Kanban gives focus, finishing one task at a time. Too often when doing data science we have interesting finds on which we jump right away without finishing what we were doing. To prevent that, just add the new find as a hypothesis to the board. This will make sure that the tasks that are currently in doing get completed first, and that after each completion there is a moment where it can be decided what is the most urgent change to the pipeline or the most promising hypothesis to explore next. As a rule of thumb, never work on more tasks simultaneously than the number of data scientists in the team. As mentioned, tasks are either software or research tasks. If the research task results in a proposed model update, the update can be captured in a newly formed software task (which can be placed on top of the to do list right away).

5.5 Scoping Tasks

Scrum uses story points to scope its stories. The team determines the number of points awarded to each story. The team knows how many story points it typically completes in a sprint, so after scoping the sprint can be planned by selecting stories such that the total of their points does not exceed the team’s capacity. Kanban does not scope stories. In fact, the average time of a task’s completion is Kanban’s key metric of effectiveness. When doing data science with Kanban it might still be valuable to scope the tasks ahead, especially for exploring hypotheses. One of the major pitfalls of trying to improve a data science product is endless exploration of a hypothesis. We like to have just one more look from this other angle, or maybe this new fancy algorithm that you are anxious to test for a while will give a major boost. Data scientists are typically assiduous people, this is what allows them to master a wide range of difficult topics from statistics to programming in the first place. However, this could lead to stubbornness, unwilling to give up what was thought the way to get a major improvement. Scoping for data science is then not just estimating how long a task will take to complete, it is also time boxing. If used in this way, the scoping should be done in time units, not in a subjective measure such as story points. The data scientist should not take longer for the task than the team agreed upfront, wrapping up even when he does not feel completely finished. If he found an alleyway that is still worthwhile exploring a new task should be put in the backlog, instead of persevering in the current task. Scoping also helps with prioritising. If there are several candidate tasks to do next, the one with the least time to complete might be best done first.

5.6 The Product Owner Role

When doing software development with Kanban there is typically a product owner involved. She aligns with customers and stakeholders, and add the feature requests in the to do column of the board. For data science engineering it can also be desirable to have someone other than the data scientist doing stakeholder management and communication of the model results. This will free up time and energy for model development. Gathering the tasks to do cannot be primarily laid at the product owner.

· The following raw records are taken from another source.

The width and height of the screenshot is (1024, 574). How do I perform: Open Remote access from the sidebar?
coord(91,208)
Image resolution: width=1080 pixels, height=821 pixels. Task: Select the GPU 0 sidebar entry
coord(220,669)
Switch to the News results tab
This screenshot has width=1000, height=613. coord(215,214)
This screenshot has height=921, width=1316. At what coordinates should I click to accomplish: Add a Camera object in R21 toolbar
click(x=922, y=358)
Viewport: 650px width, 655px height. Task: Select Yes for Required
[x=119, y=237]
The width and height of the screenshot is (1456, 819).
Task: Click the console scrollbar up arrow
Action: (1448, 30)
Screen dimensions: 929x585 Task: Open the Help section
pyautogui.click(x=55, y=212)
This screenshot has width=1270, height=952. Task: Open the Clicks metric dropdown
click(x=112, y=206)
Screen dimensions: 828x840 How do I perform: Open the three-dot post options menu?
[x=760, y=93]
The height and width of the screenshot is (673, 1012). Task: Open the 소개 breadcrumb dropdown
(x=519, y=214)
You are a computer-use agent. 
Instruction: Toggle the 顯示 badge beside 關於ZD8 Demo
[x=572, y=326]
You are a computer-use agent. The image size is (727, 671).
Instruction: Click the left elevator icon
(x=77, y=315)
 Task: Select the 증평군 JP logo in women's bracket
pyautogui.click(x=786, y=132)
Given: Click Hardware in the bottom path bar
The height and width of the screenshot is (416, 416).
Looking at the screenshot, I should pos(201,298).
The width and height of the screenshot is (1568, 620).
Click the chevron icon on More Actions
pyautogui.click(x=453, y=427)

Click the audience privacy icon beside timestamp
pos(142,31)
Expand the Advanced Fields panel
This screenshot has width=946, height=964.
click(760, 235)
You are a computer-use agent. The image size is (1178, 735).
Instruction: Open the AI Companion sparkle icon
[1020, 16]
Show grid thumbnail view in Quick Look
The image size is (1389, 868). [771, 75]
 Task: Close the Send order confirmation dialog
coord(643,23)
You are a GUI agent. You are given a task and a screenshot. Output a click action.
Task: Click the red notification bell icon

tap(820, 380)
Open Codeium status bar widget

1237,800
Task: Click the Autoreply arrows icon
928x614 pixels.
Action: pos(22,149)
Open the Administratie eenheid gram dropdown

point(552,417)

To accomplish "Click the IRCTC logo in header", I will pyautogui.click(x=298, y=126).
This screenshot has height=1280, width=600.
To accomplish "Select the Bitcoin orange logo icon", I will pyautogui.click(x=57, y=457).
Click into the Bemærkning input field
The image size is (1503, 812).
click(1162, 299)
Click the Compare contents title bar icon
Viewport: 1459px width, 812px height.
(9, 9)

The data scientist will probably post most of the tasks on the Kanban board, because both hypotheses to test and maintenance work on the data product typically require an in depth knowledge. Product owners can add feature requests to the data products, especially when the product has a large software component, such as a Shiny application. You should discuss the tasks you put on the Kanban board with the product owner, even when they are technical. This will demystify the model building and makes sure she can do a better job explaining the work to stakeholders. Especially when you are the sole data scientist on the project she also needs to get involved in prioritizing and scoping. Discussing how much time it will cost to complete the task and what it would bring can lead you to more accurate estimates of the time and value of the task. Also, the product owner might raise concerns from the business side that you did not think about, leading to a different prioritisation.